Ну и картина это была, скажу я вам: атлас и шелка, алое и зеленое, золото и цветные кружева! На макушке – громадный пудреный парик, в половину ее роста, и – бог мой! – морщин-морщин… не пересчитать, безобразная шея вся набелена, щеки в румянах, мышиные брови (миссис Уайверн их подрисовывала); она лежала такая важная и застывшая, в шелковых чулках со стрелками, а каблуки у нее на туфлях были пальцев в девять, не меньше. Боже ты мой, нос у нее был тонкий и крючковатый, из-под век виднелись белки. Она, бывало, так вот нарядившись, взяв в руки веер и засунув за корсаж букет, стояла перед зеркалом, хихикала и пускала слюни. Ее сморщенные ручки были вытянуты вдоль боков, и таких длинных заостренных ногтей я ни у кого не встречала. Мода, что ли, была когда-то у знати на такие ногти?
Думаю, от такого зрелища и вы бы порядком напугались. Я была не в силах ни выпустить полога, ни сдвинуться с места, ни оторвать от нее взгляда; у меня аж сердце перестало биться. И тут она открывает глаза, садится, поворачивается и со стуком ставит свои каблучищи на пол, а сама сверлит меня большущими, словно бы стеклянными глазами, морщинистые губы зло усмехаются, и видны длинные фальшивые зубы.

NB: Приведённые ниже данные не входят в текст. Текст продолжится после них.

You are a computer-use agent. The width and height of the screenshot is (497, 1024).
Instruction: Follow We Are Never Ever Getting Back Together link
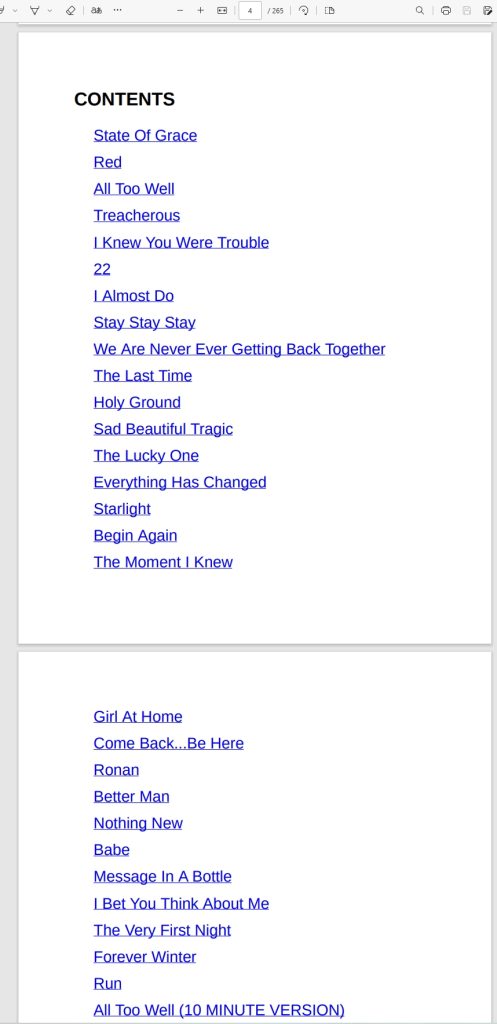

Что там покойник – покойник дело обыкновенное, а вот страшнее этого мне ничего не доводилось видеть. Она указывала рукой прямо на меня, а спина у нее была круглая от старости. И мадам Краул говорит:
– Ах ты, чертенок! Ты почему сказала, что я убила этого мальчишку? Я защекочу тебя до смерти!
Тут бы мне развернуться и давай бог ноги, но я не могла отвести от нее глаз, и мне оставалось только пятиться как можно быстрее, а она наступала со стуком, как автомат, тянула пальцы к моему горлу и все время делала языком как будто «зизз-зизз-зизз».
Я все пятилась, торопясь изо всех сил, а ее пальцам оставалось до моего горла всего несколько дюймов, и мне казалось, что тронь она меня – и я решусь ума.
Отступая, я забралась прямо в угол и завопила, как резаная; в ту же минуту моя тетушка громко закричала в дверях, и старая леди обернулась к ней, а я, пробежав без остановки всю комнату, изо всех сил припустила вниз по задней лестнице.
Добравшись до комнаты экономки, я, само собой, залилась слезами. Миссис Уайверн смеялась до упаду, когда я рассказала ей, что произошло. Но, услышав слова старой леди, она переменила тон.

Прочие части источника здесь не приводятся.